Снова послан сигнал, корабль тронулся в путь, караван отправился через пустыню, и мы снова ждем. Конечно, на той стороне, так же как и здесь, ловят этот голос, разящий в сердце, словно пуля. Но вот эхо возвращается:

«…Пора… пора спать!»

Фраза доносится до нас изуродованной, разорванной в клочья, как спешное сообщение, перепачканное, размытое, истрепанное морем. Те самые люди, что стреляли по нашим сигаретам, напрягают грудь во всю мочь, чтобы послать нам материнский совет:

«Молчите. Ложитесь. Пора спать».

Нас охватывает легкая дрожь. Вам, наверно, показалось бы, что это игра. Им, этим простым людям, наверно, тоже кажется, что это игра. Так они в целомудрии своем вам бы и объяснили. Но в игре всегда таится глубокий смысл. Иначе откуда бы взяться тревоге, и наслаждению, и притягательной силе игры? Игра, в которую, казалось, мы играли, слишком хорошо сочеталась с той соборной ночью, с тем шествием к Синаю, она заставляла наши сердца биться слишком сильно, чтобы не отвечать какой-то смутной потребности. Установленная наконец-то связь приводит нас в радостное возбуждение. Так вздрагивает физик, приступая к решающему опыту, готовясь взвесить молекулу. Он определит лишь одну величину из сотен тысяч, добавит как будто только одну песчинку к зданию науки, и все же сердце у него бьется, потому что дело совсем не в этой песчинке. У него в руках ниточка. Ниточка, дернув за которую, приближаешь познание вселенной, ибо все связано между собой. Так вздрагивают спасатели, закидывая трос один раз, другой, двадцатый… и ощутив по едва заметному толчку, что потерпевшие крушение наконец его поймали. Где-то там была горстка людей, затерянных среди рифов в тумане, отрезанных от мира. И вот они связаны волшебной стальной нитью со всеми мужчинами, со всеми женщинами во всех портах. Так и мы перекинули хрупкий мостик через ночь к неизвестности, и вот он связал друг с другом два берега мира. Мы соединяемся с врагом, перед тем как погибнуть от его руки.

Но наш мостик такой легкий, такой хрупкий; что можно ему доверить? Слишком тяжелый вопрос или ответ – и он рухнет. У нас так мало времени, что передавать надо только самое важное, истину истин. Я будто снова его слышу – того, кто руководил маневром, кто взял нас под свою команду, как рулевой; того, кто сумел добиться от Антонио ответа и потому стал нашим послом. Я вижу, как он выпрямляется во весь рост над стенкой, опирается широко раскрытыми ладонями о камень и выкрикивает в полный голос главный вопрос:

«Антонио! За какой идеал ты сражаешься?»

Разумеется, они по целомудрию стали бы оправдываться:

«Это мы так, в шутку…»

Они и сами в это поверят позднее, если попробуют передать на своем скудном языке те чувства, для передачи которых еще нет языка. Чувства человека, который внутри нас и который вот-вот проснется. Но чтобы он появился на свет, требуется усилие.

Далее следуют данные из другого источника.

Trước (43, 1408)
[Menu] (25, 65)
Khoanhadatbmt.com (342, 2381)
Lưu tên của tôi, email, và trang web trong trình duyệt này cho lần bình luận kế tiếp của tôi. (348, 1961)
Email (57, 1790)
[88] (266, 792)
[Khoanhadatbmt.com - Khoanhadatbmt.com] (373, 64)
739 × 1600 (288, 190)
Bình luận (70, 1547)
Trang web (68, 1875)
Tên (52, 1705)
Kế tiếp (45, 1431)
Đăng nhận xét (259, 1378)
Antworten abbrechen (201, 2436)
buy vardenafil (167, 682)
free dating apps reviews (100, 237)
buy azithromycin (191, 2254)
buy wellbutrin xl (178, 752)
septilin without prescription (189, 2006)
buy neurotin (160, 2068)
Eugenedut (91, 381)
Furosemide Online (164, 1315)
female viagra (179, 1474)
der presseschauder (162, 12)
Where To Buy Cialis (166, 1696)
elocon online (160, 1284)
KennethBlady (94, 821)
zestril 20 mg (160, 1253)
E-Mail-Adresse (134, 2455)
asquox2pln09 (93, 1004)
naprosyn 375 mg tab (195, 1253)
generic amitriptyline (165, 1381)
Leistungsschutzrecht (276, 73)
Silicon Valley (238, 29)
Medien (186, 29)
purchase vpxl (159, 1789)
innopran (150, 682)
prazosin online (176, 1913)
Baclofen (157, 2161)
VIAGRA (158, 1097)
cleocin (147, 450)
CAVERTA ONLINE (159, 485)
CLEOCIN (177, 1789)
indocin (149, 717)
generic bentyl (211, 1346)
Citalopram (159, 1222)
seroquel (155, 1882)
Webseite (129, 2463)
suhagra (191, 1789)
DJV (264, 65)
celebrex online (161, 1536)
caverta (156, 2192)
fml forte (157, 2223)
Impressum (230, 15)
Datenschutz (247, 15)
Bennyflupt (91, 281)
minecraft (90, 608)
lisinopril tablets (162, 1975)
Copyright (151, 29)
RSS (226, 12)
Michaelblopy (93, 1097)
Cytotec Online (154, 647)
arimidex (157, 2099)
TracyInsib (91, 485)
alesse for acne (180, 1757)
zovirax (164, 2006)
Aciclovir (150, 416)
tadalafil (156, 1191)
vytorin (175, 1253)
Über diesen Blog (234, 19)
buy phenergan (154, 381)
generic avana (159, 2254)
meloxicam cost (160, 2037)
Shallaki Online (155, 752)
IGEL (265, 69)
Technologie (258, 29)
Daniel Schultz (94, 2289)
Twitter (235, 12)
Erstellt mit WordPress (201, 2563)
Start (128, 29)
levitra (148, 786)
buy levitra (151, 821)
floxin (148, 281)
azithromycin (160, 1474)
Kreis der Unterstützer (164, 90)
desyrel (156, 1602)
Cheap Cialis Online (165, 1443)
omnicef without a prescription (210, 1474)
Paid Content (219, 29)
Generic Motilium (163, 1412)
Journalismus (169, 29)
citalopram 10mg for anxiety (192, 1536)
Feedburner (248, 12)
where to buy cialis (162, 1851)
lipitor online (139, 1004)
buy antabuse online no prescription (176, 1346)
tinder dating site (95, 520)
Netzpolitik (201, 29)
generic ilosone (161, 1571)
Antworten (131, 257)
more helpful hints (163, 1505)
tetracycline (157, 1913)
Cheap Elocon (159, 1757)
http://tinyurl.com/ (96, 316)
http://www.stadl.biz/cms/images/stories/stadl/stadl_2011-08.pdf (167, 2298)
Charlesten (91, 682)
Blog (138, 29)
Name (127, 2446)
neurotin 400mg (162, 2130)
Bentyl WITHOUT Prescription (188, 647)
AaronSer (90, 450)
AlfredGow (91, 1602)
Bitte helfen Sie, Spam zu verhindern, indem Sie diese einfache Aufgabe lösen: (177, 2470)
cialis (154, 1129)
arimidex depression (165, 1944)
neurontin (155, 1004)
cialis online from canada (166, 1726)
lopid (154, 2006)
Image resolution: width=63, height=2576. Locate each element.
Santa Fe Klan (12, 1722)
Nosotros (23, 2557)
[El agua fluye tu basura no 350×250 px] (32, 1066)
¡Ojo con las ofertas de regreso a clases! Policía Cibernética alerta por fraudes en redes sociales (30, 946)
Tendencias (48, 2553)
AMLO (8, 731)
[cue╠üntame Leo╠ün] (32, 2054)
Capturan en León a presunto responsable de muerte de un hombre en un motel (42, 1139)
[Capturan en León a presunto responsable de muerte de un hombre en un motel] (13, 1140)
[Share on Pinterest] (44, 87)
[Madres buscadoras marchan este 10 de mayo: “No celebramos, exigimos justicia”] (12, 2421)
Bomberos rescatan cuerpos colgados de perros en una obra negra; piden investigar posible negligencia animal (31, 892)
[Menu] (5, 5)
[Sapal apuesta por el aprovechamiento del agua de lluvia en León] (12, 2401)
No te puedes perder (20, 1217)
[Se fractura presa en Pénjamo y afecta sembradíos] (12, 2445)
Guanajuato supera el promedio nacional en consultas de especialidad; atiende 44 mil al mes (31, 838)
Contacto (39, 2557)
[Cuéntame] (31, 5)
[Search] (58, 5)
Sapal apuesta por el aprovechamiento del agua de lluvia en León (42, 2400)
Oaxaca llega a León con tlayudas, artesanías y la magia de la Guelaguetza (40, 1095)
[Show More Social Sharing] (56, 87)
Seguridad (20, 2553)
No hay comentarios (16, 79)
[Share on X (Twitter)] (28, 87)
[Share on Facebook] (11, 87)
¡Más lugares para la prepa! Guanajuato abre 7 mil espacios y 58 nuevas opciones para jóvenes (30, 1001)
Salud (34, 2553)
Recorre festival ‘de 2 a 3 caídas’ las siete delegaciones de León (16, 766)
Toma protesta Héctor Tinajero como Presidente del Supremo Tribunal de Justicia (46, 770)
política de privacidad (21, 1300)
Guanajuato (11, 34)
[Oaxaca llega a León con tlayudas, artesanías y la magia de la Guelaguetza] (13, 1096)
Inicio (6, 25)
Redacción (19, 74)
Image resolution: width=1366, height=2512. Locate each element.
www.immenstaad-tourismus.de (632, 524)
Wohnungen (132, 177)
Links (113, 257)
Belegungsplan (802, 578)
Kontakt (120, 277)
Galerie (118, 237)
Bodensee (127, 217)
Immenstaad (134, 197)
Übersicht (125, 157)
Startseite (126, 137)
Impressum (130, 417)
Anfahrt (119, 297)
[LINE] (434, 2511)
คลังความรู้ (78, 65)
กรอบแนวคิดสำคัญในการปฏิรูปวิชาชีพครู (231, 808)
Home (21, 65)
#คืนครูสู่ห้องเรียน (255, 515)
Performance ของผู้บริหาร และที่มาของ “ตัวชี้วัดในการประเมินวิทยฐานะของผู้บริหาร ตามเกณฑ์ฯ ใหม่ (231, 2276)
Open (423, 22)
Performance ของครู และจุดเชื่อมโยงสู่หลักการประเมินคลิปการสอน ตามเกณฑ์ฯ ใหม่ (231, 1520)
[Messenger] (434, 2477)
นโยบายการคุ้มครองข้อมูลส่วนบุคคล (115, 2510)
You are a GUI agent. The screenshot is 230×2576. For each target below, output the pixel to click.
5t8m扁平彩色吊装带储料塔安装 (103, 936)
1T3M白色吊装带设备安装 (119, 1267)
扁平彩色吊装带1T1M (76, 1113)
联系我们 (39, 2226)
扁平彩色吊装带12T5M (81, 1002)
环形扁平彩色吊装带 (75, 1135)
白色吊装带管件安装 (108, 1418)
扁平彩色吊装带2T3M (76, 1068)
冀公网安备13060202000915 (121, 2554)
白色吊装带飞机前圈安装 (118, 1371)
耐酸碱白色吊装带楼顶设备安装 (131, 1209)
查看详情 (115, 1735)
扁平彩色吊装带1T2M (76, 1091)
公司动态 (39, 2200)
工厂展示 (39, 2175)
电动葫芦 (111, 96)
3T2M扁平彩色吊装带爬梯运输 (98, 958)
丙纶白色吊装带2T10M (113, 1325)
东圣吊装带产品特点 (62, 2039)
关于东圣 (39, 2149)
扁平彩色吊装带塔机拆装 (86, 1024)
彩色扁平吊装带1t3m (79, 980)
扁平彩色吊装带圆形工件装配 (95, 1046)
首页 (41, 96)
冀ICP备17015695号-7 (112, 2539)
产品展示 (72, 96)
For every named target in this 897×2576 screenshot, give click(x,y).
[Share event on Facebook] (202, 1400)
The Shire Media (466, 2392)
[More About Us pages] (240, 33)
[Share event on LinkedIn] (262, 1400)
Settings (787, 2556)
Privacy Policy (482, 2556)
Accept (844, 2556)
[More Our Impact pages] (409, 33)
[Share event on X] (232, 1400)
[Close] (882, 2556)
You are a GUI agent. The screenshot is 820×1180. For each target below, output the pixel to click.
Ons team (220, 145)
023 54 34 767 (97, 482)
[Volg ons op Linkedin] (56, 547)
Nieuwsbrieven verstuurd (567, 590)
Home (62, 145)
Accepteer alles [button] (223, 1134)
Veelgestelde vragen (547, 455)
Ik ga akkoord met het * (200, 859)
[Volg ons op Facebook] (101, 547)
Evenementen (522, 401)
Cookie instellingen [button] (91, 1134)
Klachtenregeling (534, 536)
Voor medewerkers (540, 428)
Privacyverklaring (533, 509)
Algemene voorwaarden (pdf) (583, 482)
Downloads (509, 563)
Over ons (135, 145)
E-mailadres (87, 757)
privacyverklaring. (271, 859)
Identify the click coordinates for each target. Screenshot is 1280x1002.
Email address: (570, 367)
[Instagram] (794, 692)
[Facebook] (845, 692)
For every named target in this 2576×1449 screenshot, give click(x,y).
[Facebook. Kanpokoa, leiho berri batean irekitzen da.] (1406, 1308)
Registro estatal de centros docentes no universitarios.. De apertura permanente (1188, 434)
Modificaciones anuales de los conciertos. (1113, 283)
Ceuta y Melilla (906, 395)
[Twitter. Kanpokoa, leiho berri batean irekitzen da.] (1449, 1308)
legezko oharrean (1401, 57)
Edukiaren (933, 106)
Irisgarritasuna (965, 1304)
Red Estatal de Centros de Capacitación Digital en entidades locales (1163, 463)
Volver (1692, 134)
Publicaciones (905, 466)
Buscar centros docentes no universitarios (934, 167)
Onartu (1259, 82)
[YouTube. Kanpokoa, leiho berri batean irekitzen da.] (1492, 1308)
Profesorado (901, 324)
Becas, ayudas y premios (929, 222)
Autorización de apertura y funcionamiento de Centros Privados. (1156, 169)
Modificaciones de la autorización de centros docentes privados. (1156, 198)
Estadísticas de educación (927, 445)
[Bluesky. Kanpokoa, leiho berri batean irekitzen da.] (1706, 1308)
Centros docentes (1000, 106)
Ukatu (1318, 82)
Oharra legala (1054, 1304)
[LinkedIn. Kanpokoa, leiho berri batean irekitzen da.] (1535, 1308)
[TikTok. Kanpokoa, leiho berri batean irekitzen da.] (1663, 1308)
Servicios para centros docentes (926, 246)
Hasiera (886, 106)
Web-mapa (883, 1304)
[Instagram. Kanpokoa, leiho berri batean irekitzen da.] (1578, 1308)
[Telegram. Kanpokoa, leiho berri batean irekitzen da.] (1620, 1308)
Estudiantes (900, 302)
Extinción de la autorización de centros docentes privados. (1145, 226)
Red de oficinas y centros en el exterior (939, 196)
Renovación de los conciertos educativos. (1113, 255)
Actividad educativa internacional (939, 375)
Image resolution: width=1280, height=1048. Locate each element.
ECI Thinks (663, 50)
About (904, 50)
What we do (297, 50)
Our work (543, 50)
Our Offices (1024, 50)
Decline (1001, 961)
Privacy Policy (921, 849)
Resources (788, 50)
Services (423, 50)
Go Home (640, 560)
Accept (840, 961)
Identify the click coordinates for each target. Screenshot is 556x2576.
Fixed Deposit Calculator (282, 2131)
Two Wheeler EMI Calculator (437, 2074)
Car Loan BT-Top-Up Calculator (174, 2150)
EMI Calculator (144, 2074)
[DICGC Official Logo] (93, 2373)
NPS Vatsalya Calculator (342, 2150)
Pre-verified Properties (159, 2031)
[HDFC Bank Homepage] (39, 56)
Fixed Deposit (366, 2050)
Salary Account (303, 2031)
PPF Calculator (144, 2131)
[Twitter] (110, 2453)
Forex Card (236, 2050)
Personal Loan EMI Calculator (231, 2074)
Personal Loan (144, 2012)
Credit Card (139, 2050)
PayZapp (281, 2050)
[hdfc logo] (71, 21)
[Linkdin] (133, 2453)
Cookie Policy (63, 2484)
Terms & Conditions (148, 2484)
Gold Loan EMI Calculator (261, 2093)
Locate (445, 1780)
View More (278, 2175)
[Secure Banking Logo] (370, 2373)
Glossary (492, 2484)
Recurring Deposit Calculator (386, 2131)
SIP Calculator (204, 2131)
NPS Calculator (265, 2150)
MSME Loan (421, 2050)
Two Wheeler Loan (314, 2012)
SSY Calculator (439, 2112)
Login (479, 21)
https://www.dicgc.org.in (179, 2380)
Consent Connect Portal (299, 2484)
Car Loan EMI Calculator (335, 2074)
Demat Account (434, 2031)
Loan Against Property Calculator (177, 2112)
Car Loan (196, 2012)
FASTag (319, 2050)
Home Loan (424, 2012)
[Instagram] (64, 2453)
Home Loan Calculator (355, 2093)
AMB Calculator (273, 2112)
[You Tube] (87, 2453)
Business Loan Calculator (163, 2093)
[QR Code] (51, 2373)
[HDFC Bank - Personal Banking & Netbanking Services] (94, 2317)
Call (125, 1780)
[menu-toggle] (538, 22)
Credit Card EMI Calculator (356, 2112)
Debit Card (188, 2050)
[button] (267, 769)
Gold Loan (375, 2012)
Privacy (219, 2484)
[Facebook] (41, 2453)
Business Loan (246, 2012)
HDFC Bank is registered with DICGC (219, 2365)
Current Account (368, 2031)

Этот солдат в свой черед ждет потрясения – и я знаю, я видел его глаза: он открыт ответу всей душой, как открываются колодезной воде в пустыне. Вот она, наконец, эта изуродованная весть, это признание, обглоданное пятью секундами странствия, как надпись на камне обглодана столетиями:

«.Испания!»

Затем доносится:

«.ты».

Думаю, это он теперь вопрошает того, кто здесь.

Ему отвечают. Я слышу, как отсылают величавый ответ:

«.Хлеб для наших братьев!»

А вслед за тем удивительное:

«.Спокойной ночи, amigo!»

На что с той стороны отвечают:

«Спокойной ночи, amigo!»

И все снова погружается в тишину. Наверно, они там, как и мы, могли расслышать только отдельные слова. Разговор состоялся, и вот он, плод долгой ходьбы, опасностей и усилий. Вот он весь, такой, каким его качало эхо под звездами: «Идеал. Испания. Хлеб для наших братьев.»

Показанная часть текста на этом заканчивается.